Start of Supplied material
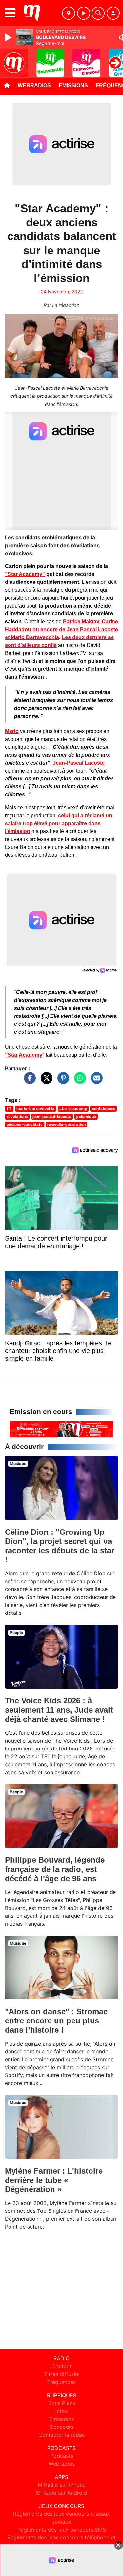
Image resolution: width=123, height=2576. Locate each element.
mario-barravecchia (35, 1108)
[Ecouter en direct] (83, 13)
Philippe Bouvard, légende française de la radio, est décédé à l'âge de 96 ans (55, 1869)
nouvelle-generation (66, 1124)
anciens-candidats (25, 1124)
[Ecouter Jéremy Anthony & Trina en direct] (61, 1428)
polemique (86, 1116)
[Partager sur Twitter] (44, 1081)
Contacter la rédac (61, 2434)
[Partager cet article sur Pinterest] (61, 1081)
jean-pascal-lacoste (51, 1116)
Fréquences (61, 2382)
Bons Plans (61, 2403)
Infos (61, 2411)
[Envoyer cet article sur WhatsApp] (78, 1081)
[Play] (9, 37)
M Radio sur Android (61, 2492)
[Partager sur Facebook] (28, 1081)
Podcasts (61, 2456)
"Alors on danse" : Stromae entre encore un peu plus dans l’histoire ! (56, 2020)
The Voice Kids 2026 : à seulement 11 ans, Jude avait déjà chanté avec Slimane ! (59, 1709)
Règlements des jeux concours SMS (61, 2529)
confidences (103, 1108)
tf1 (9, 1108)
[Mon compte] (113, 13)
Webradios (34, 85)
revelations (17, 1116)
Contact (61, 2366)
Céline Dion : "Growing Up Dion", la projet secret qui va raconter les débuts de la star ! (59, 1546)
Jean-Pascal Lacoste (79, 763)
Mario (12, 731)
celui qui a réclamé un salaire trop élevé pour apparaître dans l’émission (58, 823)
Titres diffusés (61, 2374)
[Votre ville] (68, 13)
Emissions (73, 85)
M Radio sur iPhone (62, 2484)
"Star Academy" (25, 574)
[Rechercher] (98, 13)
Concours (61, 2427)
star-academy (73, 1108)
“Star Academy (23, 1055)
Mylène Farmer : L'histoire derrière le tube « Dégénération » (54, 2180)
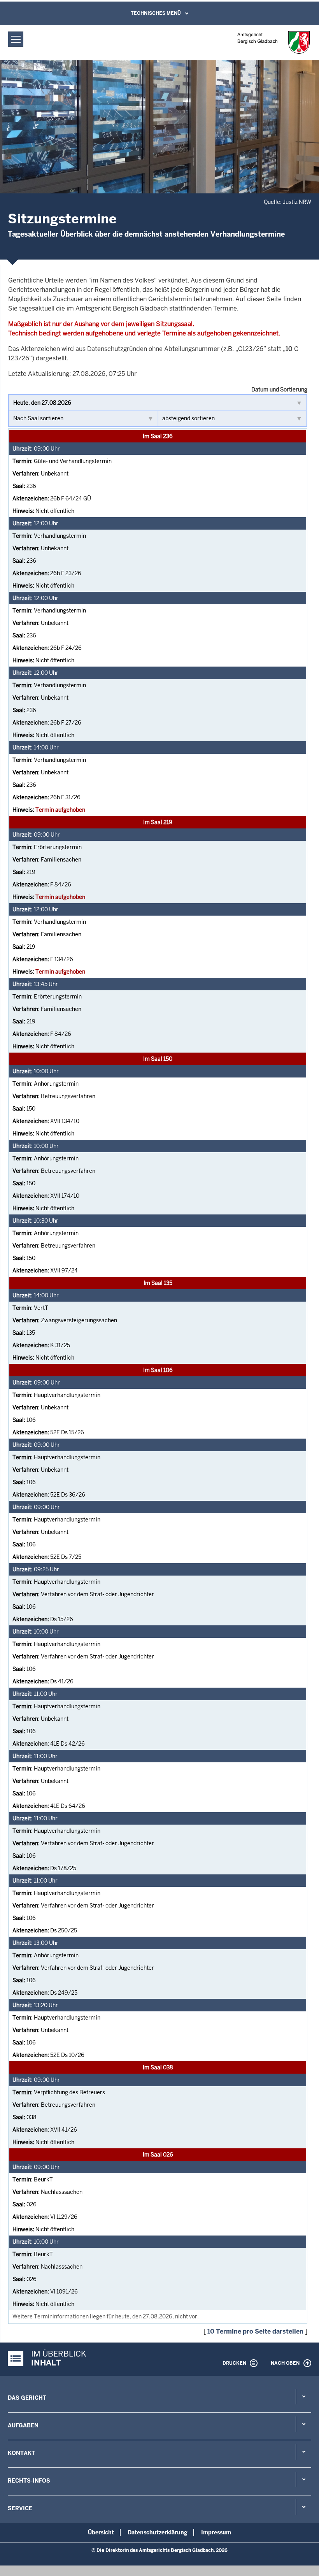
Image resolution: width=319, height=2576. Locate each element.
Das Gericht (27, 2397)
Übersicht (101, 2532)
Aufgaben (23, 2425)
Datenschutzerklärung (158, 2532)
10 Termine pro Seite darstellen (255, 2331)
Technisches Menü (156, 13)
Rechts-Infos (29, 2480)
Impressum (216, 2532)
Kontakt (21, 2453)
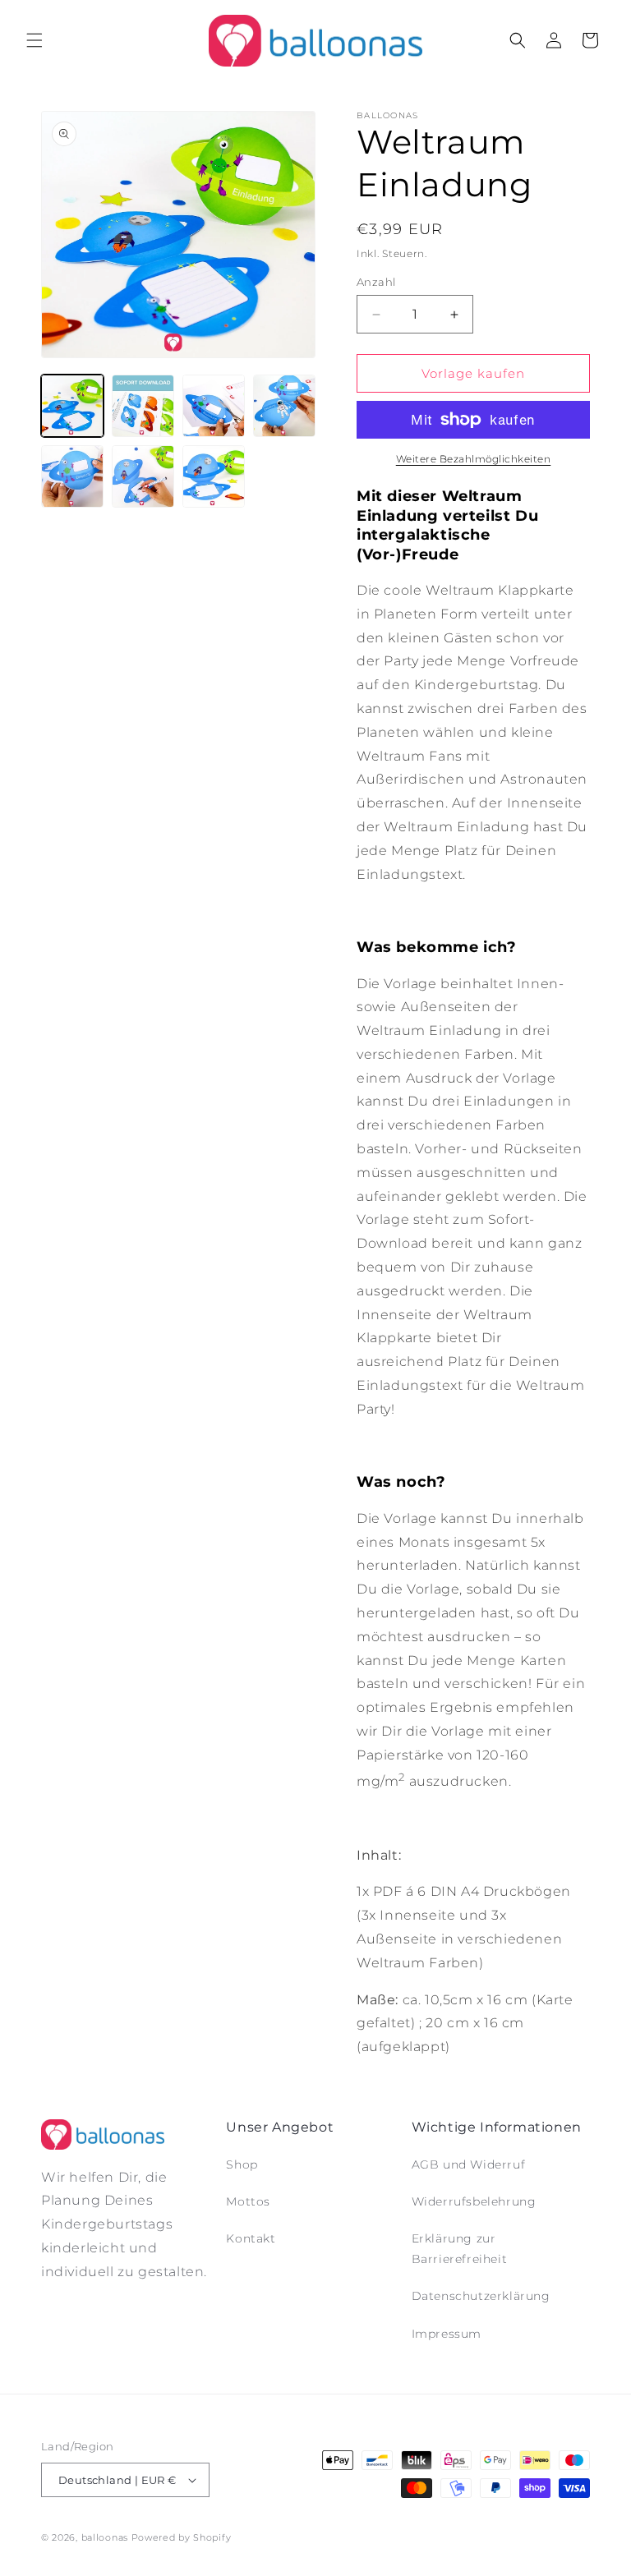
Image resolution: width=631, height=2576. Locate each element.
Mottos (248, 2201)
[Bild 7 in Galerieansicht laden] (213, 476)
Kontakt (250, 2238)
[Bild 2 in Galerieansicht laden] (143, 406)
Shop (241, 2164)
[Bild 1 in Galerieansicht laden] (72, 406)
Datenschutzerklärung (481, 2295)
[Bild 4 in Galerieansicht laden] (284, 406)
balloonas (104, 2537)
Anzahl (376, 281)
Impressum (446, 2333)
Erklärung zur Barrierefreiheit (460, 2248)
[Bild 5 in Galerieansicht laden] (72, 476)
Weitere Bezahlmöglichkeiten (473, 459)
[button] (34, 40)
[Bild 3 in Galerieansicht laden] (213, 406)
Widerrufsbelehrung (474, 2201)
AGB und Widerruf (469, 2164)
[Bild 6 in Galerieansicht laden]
End of Supplied material
**Problem details**.
In the entries above, find the line that contains "[Ecouter Jéremy Anthony" and the line that contains "Das Gericht (27, 2397)". Reproduce exactly those two lines and every line between them, but not the pictures.

**Solution to the exercise**.
[Ecouter Jéremy Anthony & Trina en direct] (61, 1428)
polemique (86, 1116)
[Partager sur Twitter] (44, 1081)
Contacter la rédac (61, 2434)
[Partager cet article sur Pinterest] (61, 1081)
jean-pascal-lacoste (51, 1116)
Fréquences (61, 2382)
Bons Plans (61, 2403)
Infos (61, 2411)
[Envoyer cet article sur WhatsApp] (78, 1081)
[Play] (9, 37)
M Radio sur Android (61, 2492)
[Partager sur Facebook] (28, 1081)
Podcasts (61, 2456)
"Alors on danse" : Stromae entre encore un peu plus dans l’histoire ! (56, 2020)
The Voice Kids 2026 : à seulement 11 ans, Jude avait déjà chanté avec Slimane ! (59, 1709)
Règlements des jeux concours SMS (61, 2529)
confidences (103, 1108)
tf1 (9, 1108)
[Mon compte] (113, 13)
Webradios (34, 85)
revelations (17, 1116)
Contact (61, 2366)
Céline Dion : "Growing Up Dion", la projet secret qui va raconter les débuts de la star ! (59, 1546)
Jean-Pascal Lacoste (79, 763)
Mario (12, 731)
celui qui a réclamé un salaire trop élevé pour apparaître dans l’émission (58, 823)
Titres diffusés (61, 2374)
[Votre ville] (68, 13)
Emissions (73, 85)
M Radio sur iPhone (62, 2484)
"Star Academy" (25, 574)
[Rechercher] (98, 13)
Concours (61, 2427)
star-academy (73, 1108)
“Star Academy (23, 1055)
Mylène Farmer : L'histoire derrière le tube « Dégénération » (54, 2180)
Image resolution: width=319, height=2576. Locate each element.
Das Gericht (27, 2397)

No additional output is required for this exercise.